Vamsoft is totally automatic.  It either lets the mail through or it rejects it.  There is no quarantine area, or queue to sift through.  Once you set it up - it gets on with it.
You may have to tweak the settings from time to time to blacklists something or whitelist something (it can auto-whitelist email addresses that internal users have emailed) to allow it through, but it takes very little adjustment once it is configured and workng.
If it rejects mail, then the sender will get told why it got rejected and you can see in the logs why.  The logs are easy to use, easy to sort and filter and it is much better than Symantec (IMHO) as I used a Symantec Product before Vamsoft and although it was good, Vamsoft is better.
You will spend more time looking in the logs than you will tweaking it settings (at least I do), advising people that they are blacklisted or not configured properly!
Dont know why the Symantec Appliance worked and then needed manual intervention.  I don't have any experience of the appliances I'm afraid.
In terms of results, please have a read of this link:
http://blog.sembee.co.uk/post/Truly-Spectacular-Results-from-Vamsoft-ORF.aspx 

I just had a huge spam attack ......5000 emails from Mailer-Daemon

is my exchange server an open relay for spammers ? how can I block it if it is ?

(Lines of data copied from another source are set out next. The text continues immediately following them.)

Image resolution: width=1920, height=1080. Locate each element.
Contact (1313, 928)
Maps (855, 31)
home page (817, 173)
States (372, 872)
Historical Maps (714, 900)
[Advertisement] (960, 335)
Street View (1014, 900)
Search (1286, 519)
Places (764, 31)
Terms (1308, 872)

Do you still have Vamsoft installed?
If you do - check the time the first email that was spam arrived - the messages should stand out in the logs, then correlate that time to the security event log and see which user account was used to sign on with.
That is your abused user account.  Change the password to a strong password and make sure you have strong passwords for all other accounts.
If the spam is not using an account, then your anti-spam software should be blocking it.

well it seems that my antispam software may not be blocking it or

all the spam is appearing on my antispam software but i have to manually remove all the obvious spam mails.

Which software are you referring to?
Vamsoft?

No our symantec antispam gateway is not doing it's work. I find vamsoft easy to manage.

I wanted to know , which is better ?

1) An antispam gateway which is intercepting spam before it reaches exchange or the antispam software installed on exchage server to intercept after it reaches exchange server?

2) WHere should the antispam software be best placed ?

or is it

3) what kind of antispam software we should purchase

or

4) how good antispam software is configured ?

or a combination of these ?

yea in coming month we have to renew it. I will tell my management for change of antispam ...if they dont then i'm stuck with this SBG applicance for good....

Fingers crossed.

Do you need any more help with anything now?